What ever you get, just make sure that she is able to rack the slide comfortably. I have held several models/brand names of .380's and a lot of them are hard/tough to rack the slide. 

I have always reminded people that in time of emergency, this is not the best time to get flustered, and if you are not comfortable with your weapon of any kind, you are liable to get hurt or worse.

Just my 2cents and good luck on your search.


----------



## falshman70 (Jul 13, 2006)

Kahr has a new gun in .380 you might look at. Good luck getting .380 ammo, though. My wife has the Ruger LCP and we can't find ammo anywhere. Some polymer guns have about the same recoil as a heavier steel gun. So she'll just have to weigh the relative merits of weight vs felt recoil. H&K's P2000sk in 9mm is a possibility.


----------



## Pistolero (Mar 6, 2009)

I agree that the Karr is an excellent weapon but, perhaps, a touch small for older hands if she has any trouble with dexterity. This is a rare case where I'd actually recommend a Walther PPK/S. The weight will tame the recoil and, if she carries it in a purse, has enough dimension to it so it can be easily grasped and manipulated. The Kel-Tecs are notoriously hard to rack. If she prefers a revolver, consider a heavier framed Ruger SP101 as they are a pleasure to shoot next to comparable Smith J-frames of lower weight. Whatever you choose, take her to the shop to try it out first (at least hand fit). 

I wish you luck!


----------



## gnet158 (Feb 5, 2009)

Look at a 6 shooter like a .38 or similar. The last thing you want is for her to struggle with the slide on a semi auto. 

My .02


----------



## Hollander (Feb 2, 2009)

Thanks for the responses so far. I did have another idea and that was to get another PPS in 9mm. I have the one in .40. I am not too concerned about her racking the slide since it is my habit to carry a round chambered. The wife knows about that and understands all about safe handling etc. I had her handle my .38 spSW and she feeks it too heavy but can handle the PPS a little better. What ever we choose we thank all of you for your advice. We have not ruled out a revolver yet either but I am concerned that if we get one too light we still have the recoil problem. I shoot a lot of 9mm so a 9mm PPS does make some sense I guess. I will also use low recoil loads for her. Thnks to all.


----------



## PhilR. (Apr 25, 2007)

It takes a certain amount of hand strength to handle the recoil of a handgun, so the first thing I think about when reading your posts is how can someone so weak that they feel that a .38 can be too heavy, yet still want to shoot a handgun that will inevitably recoil?

Have you actually held a PPK/s? They are heavy handguns - easily the equal of a steel J-frame. My PPK/s weighs almost 24 ounces. Did you know that they are of a blowback design, so even though the caliber itself is fairly small in the realm of handgun calibers, it still has a pretty good kick? All of the smaller .380's have a pretty decent amount of recoil, and I would agree that there isn't much difference between a 9mm and blowback .380. If you want a .380, you would do better with one of the larger ones such as the Beretta that just happens to be as big (or bigger) as many 9mm's. Overall though, a .380 is a poor choice for a novice in her seventies.

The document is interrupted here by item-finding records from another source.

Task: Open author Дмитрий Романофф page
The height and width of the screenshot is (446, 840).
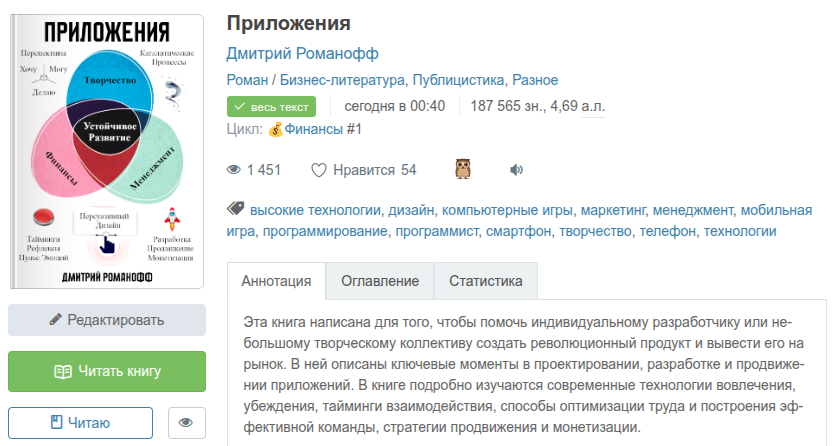Action: coord(302,53)
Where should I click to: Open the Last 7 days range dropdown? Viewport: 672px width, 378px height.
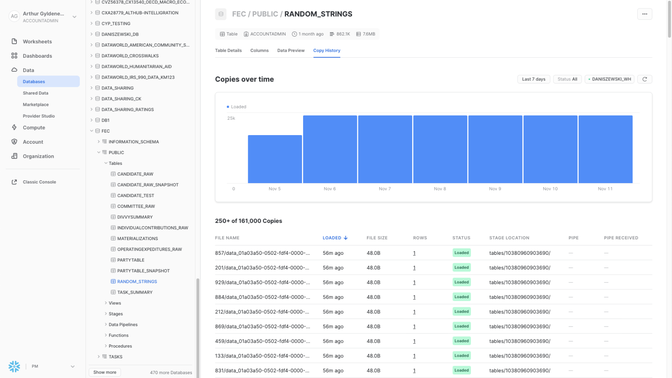pyautogui.click(x=534, y=79)
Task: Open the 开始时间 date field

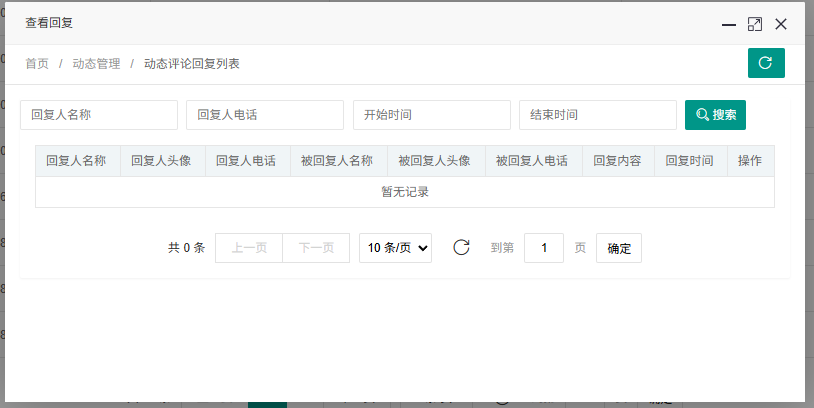Action: point(431,115)
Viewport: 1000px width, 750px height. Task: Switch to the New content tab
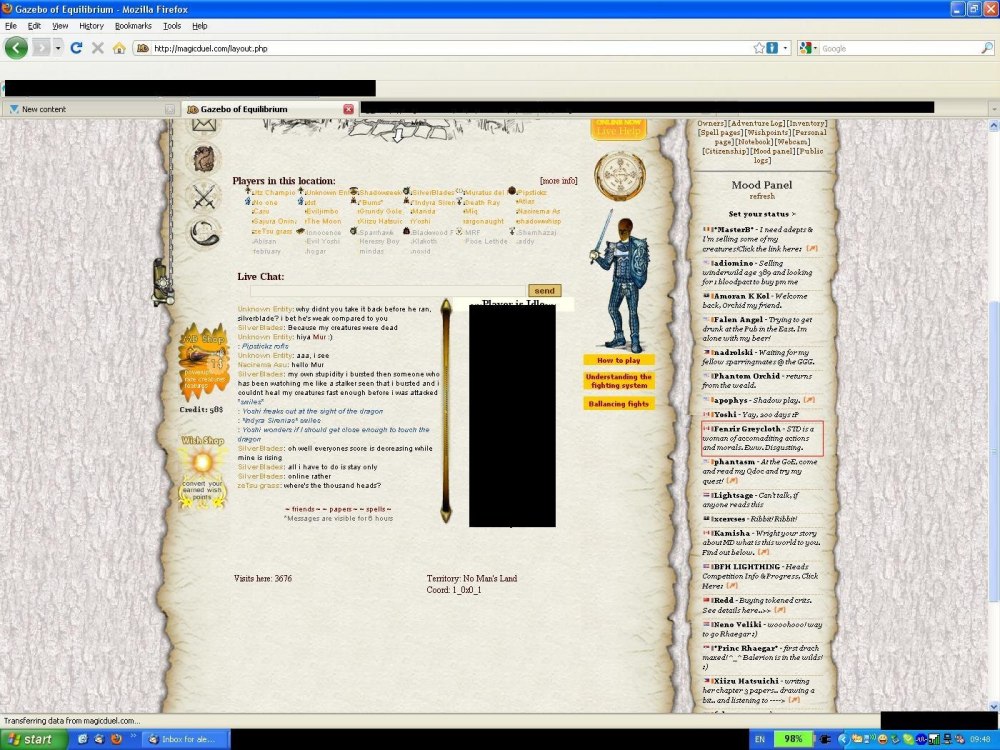click(x=90, y=109)
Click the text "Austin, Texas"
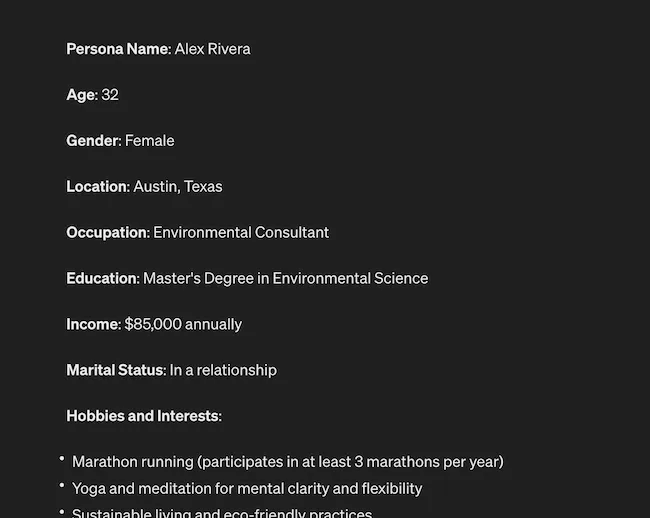Viewport: 650px width, 518px height. (178, 187)
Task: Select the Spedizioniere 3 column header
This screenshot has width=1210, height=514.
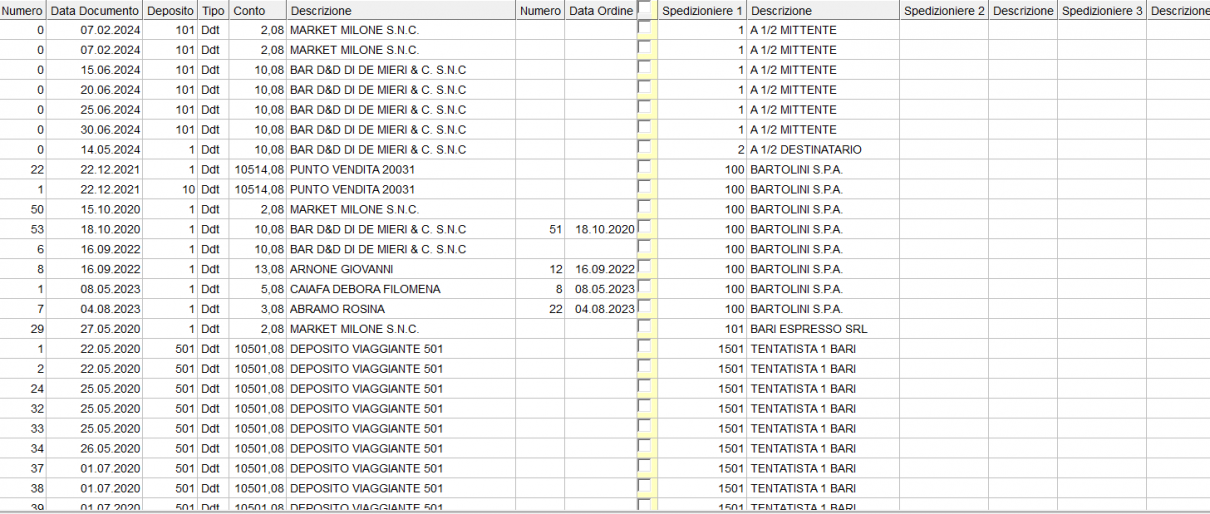Action: pos(1102,10)
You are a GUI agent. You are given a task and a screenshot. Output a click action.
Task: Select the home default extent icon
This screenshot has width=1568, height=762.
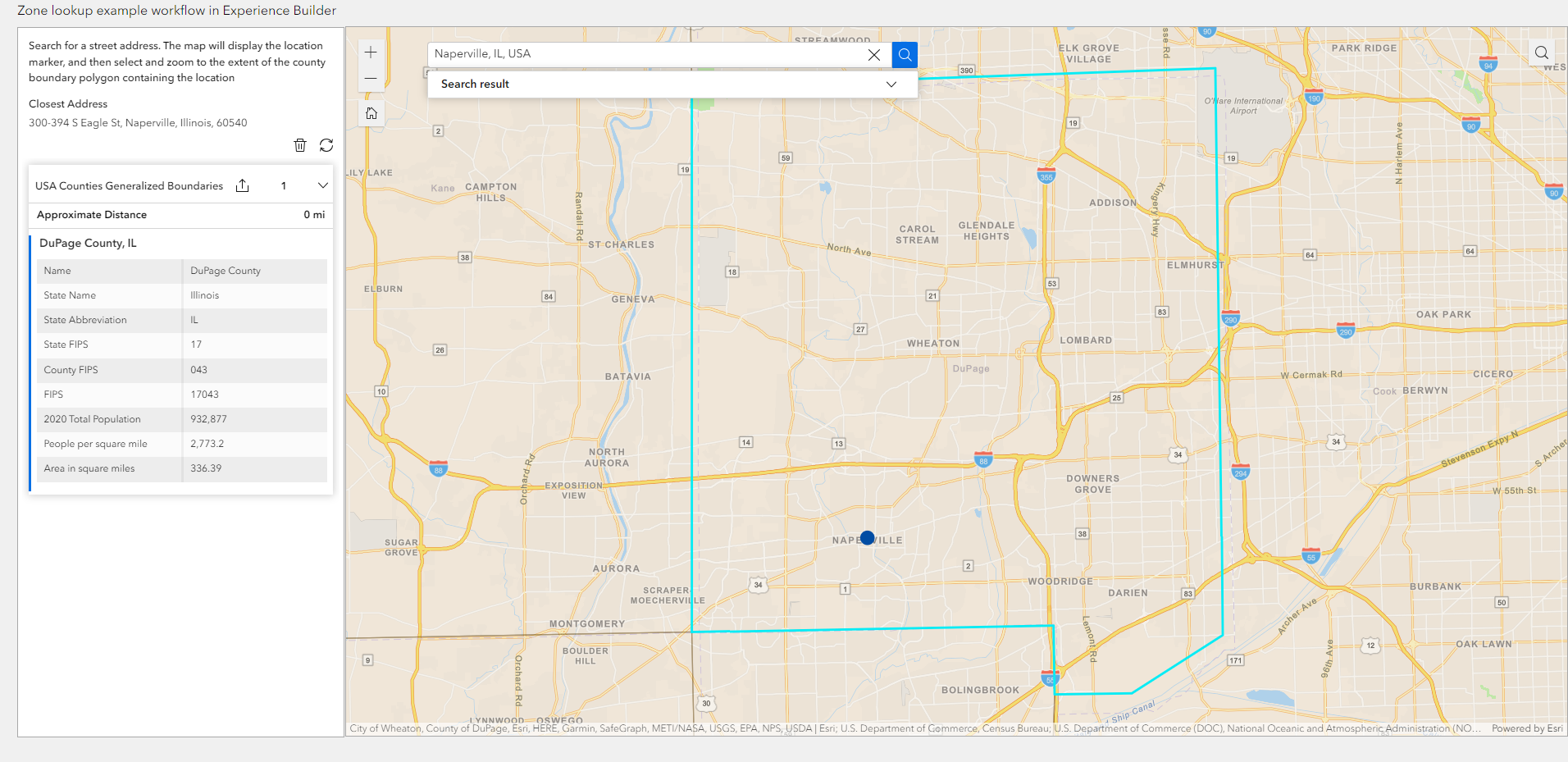pos(371,113)
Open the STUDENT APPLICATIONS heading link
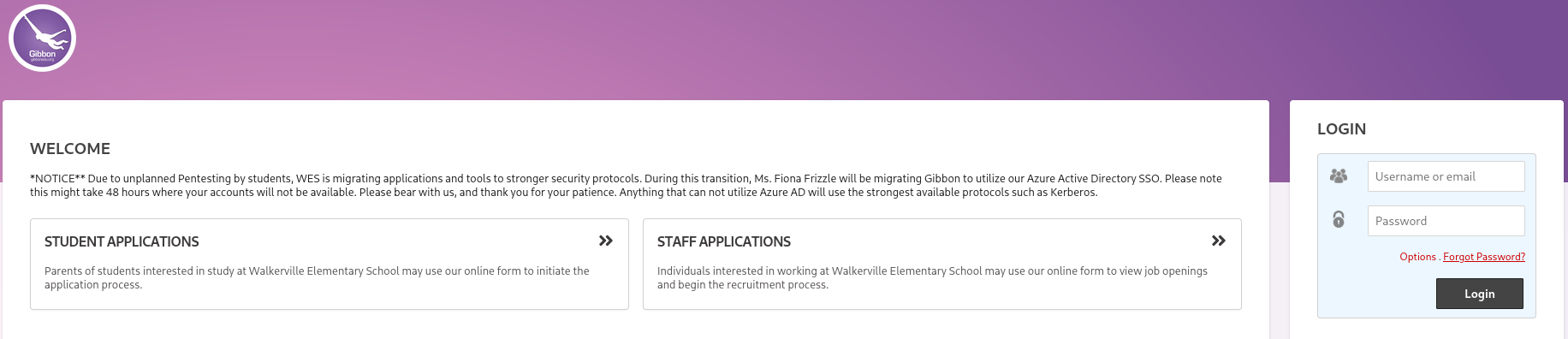 (x=122, y=241)
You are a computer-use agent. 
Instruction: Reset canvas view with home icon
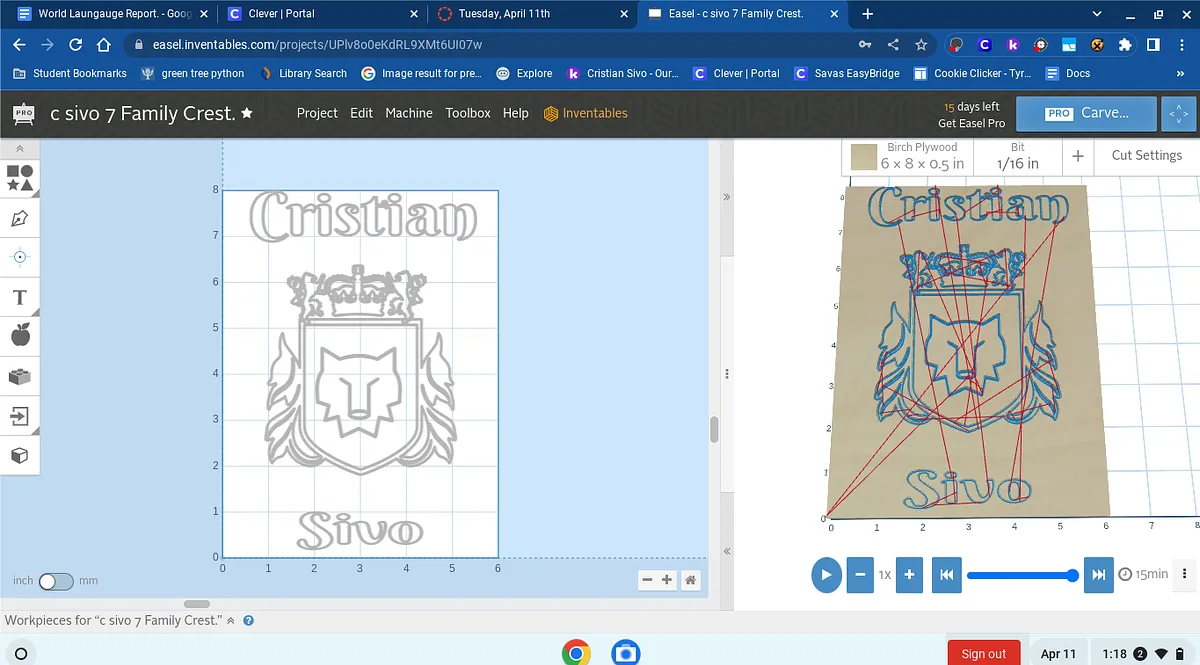[690, 580]
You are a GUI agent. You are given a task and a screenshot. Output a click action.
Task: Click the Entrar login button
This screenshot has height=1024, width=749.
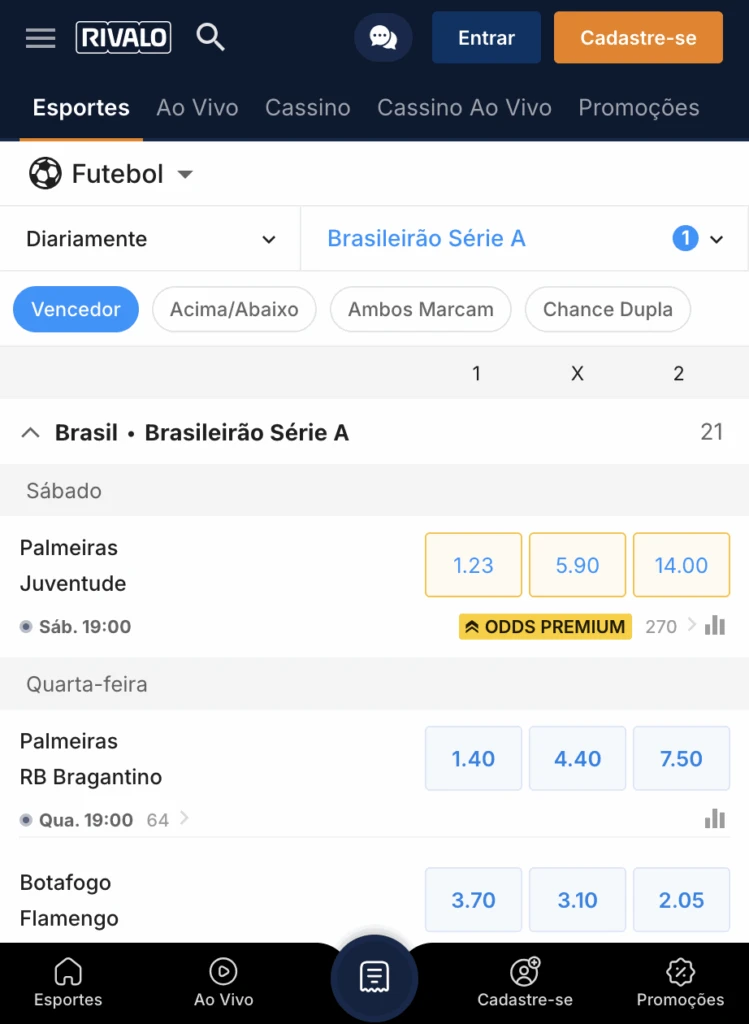coord(486,38)
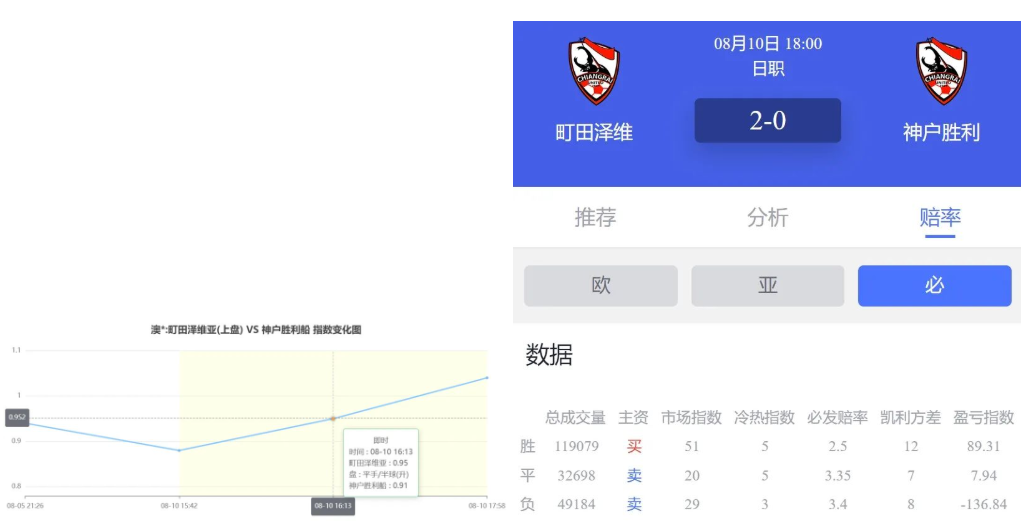Switch to the 分析 tab
This screenshot has width=1035, height=524.
click(x=767, y=217)
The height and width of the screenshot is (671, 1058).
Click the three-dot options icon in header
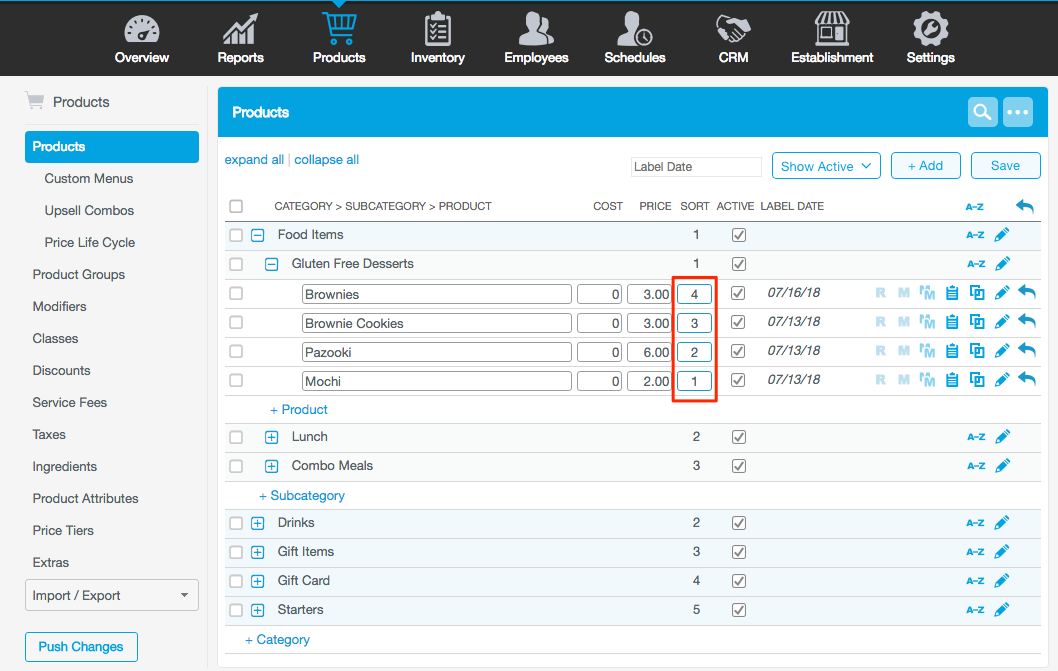pos(1017,112)
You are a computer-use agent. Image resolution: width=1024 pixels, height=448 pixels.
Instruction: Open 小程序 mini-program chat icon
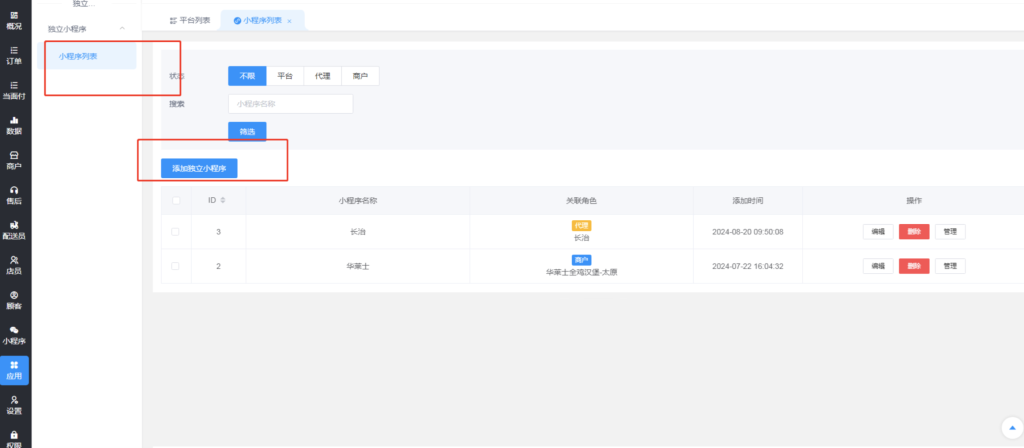point(14,335)
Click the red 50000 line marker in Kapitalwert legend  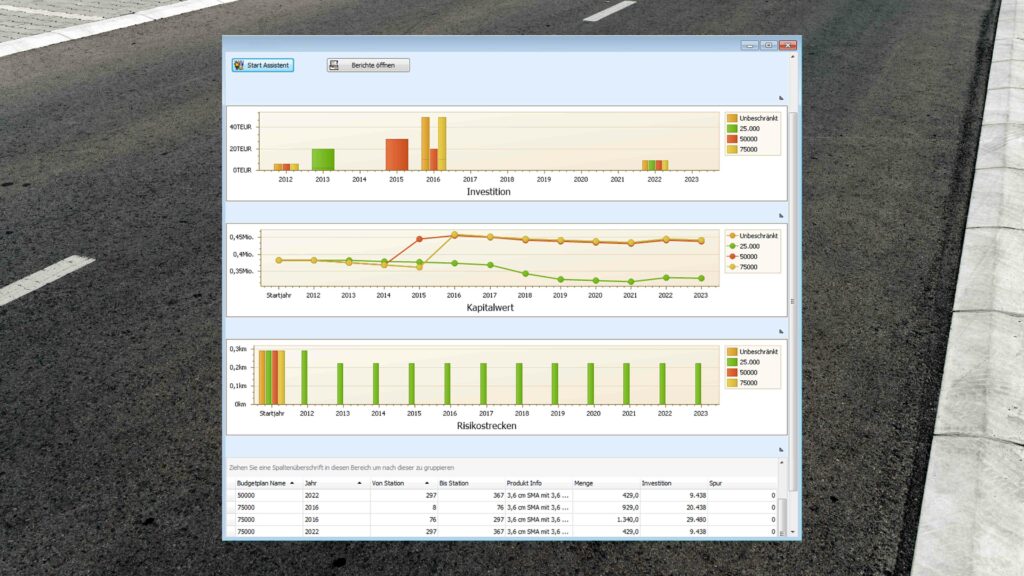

If your wife has the hand strength to handle the recoil of a handgun, then she can learn to handle recoil, at least the recoil of a 9mm or .38. I understand that she is "recoil-sensitive", but I have a feeling that it's a matter of not liking it, rather than not being able to physically handle it. You might consider finding something that has a grip size that is large enough for her to grasp firmly and well, and have her practice a lot. She needs to do this, if she is going to take on the responsibility of carrying a handgun.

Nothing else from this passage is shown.